[Provided data]
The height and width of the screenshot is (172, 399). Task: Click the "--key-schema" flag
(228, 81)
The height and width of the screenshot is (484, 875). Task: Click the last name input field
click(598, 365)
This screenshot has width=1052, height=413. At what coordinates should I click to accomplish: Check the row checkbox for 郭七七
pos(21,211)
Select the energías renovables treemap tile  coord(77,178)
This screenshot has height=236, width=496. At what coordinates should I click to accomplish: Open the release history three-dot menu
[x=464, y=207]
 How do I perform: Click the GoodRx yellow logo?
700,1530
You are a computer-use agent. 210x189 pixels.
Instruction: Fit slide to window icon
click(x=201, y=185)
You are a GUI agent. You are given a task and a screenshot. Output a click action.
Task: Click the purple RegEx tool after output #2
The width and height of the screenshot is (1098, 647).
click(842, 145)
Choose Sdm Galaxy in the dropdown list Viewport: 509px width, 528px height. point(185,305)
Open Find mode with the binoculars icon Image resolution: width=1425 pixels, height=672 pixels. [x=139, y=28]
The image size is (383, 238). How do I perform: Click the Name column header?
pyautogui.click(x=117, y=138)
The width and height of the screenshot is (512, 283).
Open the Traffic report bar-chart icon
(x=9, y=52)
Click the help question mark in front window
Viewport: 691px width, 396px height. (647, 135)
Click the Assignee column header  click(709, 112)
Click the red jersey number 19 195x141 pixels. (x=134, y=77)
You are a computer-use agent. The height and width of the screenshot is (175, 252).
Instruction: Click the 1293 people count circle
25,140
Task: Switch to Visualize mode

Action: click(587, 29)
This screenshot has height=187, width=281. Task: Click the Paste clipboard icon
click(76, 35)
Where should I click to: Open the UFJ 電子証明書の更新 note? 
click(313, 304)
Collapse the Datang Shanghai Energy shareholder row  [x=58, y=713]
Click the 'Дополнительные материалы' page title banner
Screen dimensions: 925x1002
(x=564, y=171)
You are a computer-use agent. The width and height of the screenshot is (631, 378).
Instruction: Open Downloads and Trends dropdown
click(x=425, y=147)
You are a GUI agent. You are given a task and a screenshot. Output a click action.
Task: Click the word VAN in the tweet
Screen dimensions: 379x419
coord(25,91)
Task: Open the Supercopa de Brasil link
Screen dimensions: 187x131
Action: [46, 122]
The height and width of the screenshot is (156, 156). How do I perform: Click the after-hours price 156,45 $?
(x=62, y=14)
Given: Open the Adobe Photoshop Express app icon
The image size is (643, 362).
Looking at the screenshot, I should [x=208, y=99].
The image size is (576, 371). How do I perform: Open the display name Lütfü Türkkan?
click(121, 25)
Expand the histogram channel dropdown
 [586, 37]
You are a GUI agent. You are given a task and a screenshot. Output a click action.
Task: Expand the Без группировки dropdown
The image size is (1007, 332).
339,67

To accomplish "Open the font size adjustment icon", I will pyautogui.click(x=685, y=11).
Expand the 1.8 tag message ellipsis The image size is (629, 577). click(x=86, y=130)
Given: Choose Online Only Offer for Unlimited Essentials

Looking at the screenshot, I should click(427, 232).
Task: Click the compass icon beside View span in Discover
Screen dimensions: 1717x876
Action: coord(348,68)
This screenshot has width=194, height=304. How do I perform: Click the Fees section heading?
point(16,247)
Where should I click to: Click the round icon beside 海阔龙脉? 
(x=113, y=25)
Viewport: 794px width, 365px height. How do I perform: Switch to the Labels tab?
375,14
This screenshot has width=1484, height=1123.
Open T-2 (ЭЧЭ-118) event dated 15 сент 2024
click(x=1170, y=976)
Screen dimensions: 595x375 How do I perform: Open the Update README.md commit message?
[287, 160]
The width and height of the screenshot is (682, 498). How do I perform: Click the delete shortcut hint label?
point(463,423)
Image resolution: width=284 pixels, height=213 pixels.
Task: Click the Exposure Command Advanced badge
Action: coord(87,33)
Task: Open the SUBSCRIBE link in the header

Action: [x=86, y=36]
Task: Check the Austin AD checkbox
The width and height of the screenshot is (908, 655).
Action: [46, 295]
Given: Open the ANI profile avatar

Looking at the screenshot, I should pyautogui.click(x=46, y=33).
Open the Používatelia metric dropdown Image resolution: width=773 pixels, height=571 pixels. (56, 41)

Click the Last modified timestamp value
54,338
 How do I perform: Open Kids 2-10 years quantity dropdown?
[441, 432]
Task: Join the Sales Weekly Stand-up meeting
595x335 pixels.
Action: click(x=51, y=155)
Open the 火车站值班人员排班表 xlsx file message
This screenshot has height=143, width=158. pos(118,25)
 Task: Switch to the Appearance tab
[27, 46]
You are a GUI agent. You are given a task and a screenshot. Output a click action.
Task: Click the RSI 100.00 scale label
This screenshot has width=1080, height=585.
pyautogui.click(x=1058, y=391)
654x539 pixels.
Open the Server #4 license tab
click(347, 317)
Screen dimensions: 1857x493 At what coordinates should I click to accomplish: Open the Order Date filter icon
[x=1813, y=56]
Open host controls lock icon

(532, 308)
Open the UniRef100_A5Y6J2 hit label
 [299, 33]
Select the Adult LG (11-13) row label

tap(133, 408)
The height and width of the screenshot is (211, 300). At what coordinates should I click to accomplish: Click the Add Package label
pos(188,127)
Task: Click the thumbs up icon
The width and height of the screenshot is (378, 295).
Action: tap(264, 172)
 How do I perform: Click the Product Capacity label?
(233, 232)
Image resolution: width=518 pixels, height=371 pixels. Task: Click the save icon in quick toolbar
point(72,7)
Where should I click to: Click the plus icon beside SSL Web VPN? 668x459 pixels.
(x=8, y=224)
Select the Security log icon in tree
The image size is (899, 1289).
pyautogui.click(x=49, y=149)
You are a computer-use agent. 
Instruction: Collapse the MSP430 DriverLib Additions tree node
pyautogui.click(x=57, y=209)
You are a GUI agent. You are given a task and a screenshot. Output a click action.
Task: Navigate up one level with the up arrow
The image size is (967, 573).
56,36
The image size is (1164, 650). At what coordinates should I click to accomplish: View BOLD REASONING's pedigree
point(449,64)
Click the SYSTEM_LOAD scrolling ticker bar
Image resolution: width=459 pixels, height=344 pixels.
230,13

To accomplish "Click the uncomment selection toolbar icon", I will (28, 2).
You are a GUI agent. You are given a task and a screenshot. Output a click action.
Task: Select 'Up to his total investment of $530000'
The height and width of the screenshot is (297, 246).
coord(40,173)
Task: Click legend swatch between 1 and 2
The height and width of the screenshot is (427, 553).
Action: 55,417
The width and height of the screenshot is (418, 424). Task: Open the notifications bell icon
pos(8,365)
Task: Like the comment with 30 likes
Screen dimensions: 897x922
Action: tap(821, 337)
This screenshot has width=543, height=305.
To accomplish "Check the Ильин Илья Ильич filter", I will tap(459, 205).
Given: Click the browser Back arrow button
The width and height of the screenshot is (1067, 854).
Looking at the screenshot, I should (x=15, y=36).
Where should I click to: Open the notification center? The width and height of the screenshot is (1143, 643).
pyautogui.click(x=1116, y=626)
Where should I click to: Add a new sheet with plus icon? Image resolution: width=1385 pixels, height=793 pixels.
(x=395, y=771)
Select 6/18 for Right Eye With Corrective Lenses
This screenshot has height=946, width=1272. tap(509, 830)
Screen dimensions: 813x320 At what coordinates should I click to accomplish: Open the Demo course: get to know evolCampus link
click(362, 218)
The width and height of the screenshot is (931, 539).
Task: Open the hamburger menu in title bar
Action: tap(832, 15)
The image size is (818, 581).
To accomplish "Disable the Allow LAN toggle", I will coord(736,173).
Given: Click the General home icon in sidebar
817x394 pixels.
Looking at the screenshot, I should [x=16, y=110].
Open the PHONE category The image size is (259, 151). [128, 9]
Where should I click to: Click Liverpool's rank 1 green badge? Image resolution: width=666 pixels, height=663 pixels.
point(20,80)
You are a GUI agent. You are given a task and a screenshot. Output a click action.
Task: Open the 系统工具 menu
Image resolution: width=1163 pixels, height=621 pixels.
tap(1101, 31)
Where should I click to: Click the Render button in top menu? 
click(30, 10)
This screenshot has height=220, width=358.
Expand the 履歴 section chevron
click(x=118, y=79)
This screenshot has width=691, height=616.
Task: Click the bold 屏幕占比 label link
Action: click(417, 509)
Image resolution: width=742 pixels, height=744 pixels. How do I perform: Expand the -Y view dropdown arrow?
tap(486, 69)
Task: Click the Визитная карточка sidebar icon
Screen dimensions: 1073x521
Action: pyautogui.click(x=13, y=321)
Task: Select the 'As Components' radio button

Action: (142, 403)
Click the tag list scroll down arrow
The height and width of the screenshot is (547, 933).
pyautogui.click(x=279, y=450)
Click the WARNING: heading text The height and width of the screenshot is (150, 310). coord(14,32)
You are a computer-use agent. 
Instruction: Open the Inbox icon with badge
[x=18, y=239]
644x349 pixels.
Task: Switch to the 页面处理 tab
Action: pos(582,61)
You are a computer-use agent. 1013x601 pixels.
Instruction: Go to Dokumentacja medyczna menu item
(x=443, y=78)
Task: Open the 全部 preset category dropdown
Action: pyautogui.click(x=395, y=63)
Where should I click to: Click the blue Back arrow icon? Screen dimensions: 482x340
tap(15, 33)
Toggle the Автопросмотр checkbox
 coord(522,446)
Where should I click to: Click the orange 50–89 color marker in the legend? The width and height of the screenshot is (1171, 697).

[Prompt]
Would you copy each line of the records that contains "will"?

[Written answer]
To accomplish "Open the font size adjustment icon", I will pyautogui.click(x=685, y=11).
To accomplish "Click the uncomment selection toolbar icon", I will (28, 2).
To accomplish "Check the Ильин Илья Ильич filter", I will tap(459, 205).
To accomplish "Disable the Allow LAN toggle", I will coord(736,173).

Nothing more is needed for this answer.